Package: grub2
Version: 2.04-7
Tags: patch
Hi. Please find a followup patch to my recently-incorporated MR
https://salsa.debian.org/grub-team/grub/-/merge_requests/18
Sorry about this. I have only just discovered this wrinkle.
For a fuller explanation of this slightly suboptimal situation, see
this posting of mine to the xen-devel list and various Xen folks:
https://lists.xenproject.org/archives/html/xen-devel/2020-05/msg01710.html
Thanks,
Ian.
>From 143c0b32f7db83ca63bb80b9bd9486dd62dffc71 Mon Sep 17 00:00:00 2001
From: Ian Jackson <ian.jack...@eu.citrix.com>
Date: Wed, 27 May 2020 17:00:45 +0100
Subject: [PATCH] 20_linux_xen: Do not load XSM policy in non-XSM options
For complicated reasons, even if you have XSM/FLASK disabled (as is
the default) the Xen build system still builds a policy file and puts
it in /boot.
Even so, we shouldn't be loading this in the usual non-"XSM enabled"
entries.
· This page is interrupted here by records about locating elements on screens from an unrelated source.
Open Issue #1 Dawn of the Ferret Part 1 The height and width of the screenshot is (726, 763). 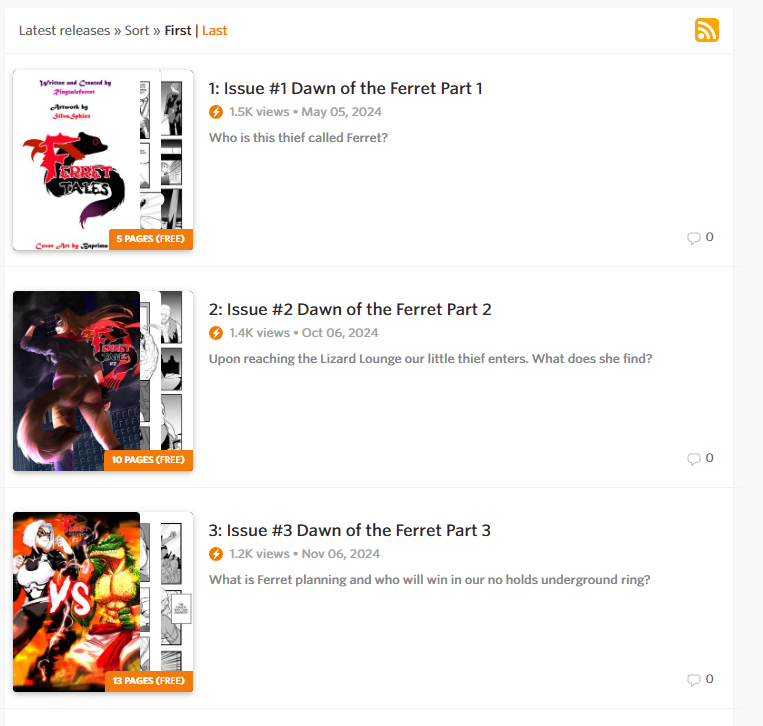345,89
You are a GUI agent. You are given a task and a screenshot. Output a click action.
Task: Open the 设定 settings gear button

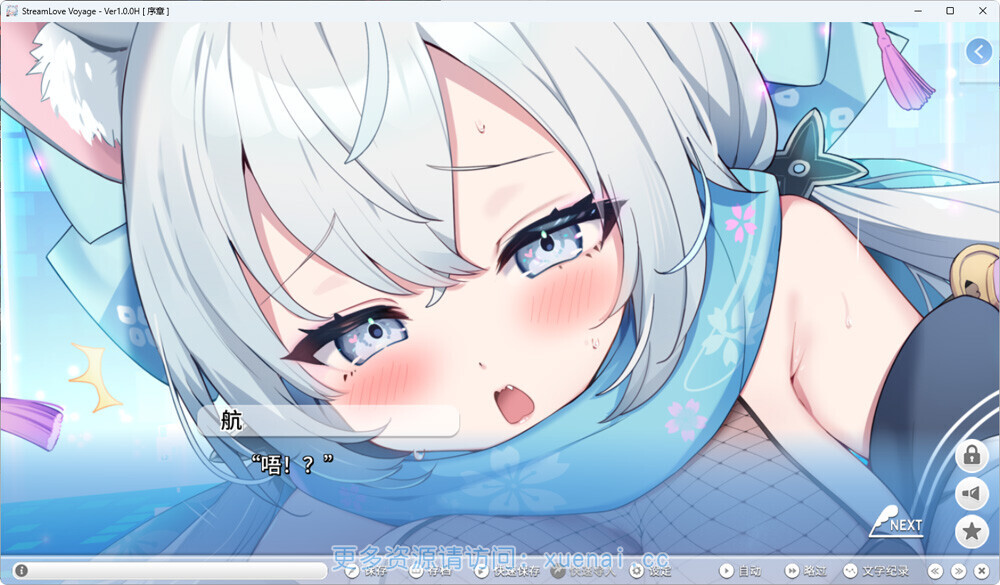click(x=651, y=571)
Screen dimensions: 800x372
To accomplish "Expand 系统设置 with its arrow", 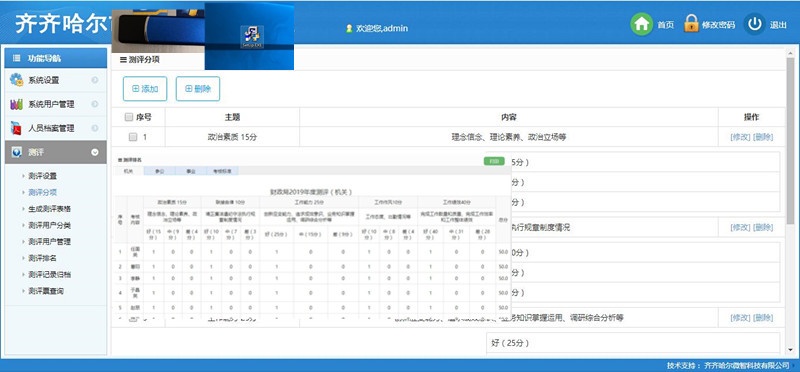I will (95, 80).
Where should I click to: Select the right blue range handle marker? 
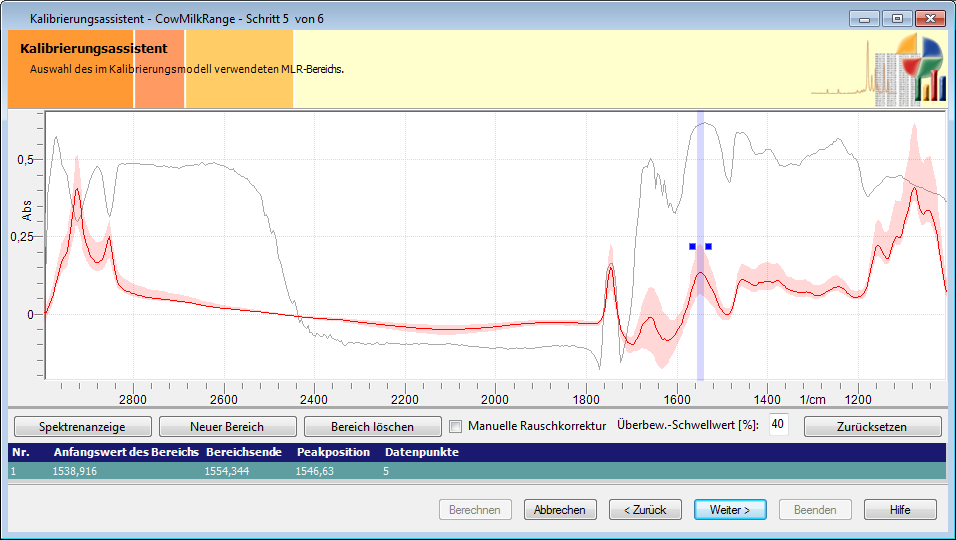[x=708, y=246]
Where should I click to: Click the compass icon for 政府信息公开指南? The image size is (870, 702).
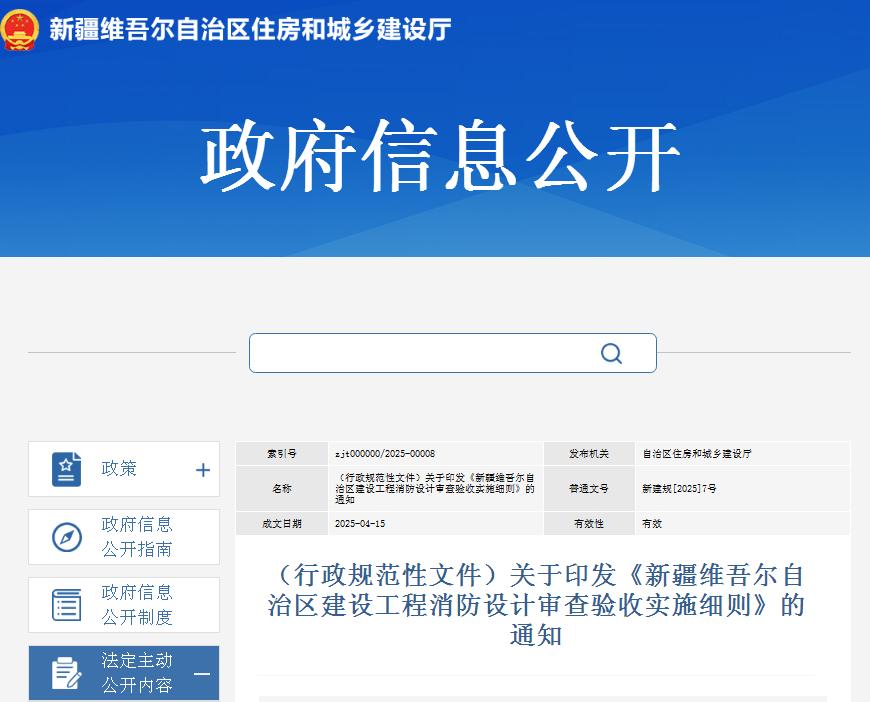67,537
It doesn't do any particular harm but it is quite confusing.
Signed-off-by: Ian Jackson <ian.jack...@eu.citrix.com>
---
util/grub.d/20_linux_xen.in | 2 +-
1 file changed, 1 insertion(+), 1 deletion(-)
diff --git a/util/grub.d/20_linux_xen.in b/util/grub.d/20_linux_xen.in
index 7a092b898..cbad5f95a 100644
--- a/util/grub.d/20_linux_xen.in
+++ b/util/grub.d/20_linux_xen.in
@@ -173,7 +173,7 @@ EOF
${module_loader} --nounzip $(echo $initrd_path)
EOF
fi
- if test -n "${xenpolicy}" ; then
+ if ${xsm} && test -n "${xenpolicy}" ; then
message="$(gettext_printf "Loading XSM policy ...")"
sed "s/^/$submenu_indentation/" << EOF
echo '$(echo "$message" | grub_quote)'
--
2.20.1
--
Ian Jackson <ijack...@chiark.greenend.org.uk> These opinions are my own.
Pronouns: they/he. If I emailed you from @fyvzl.net or @evade.org.uk,
that is a private address which bypasses my fierce spamfilter.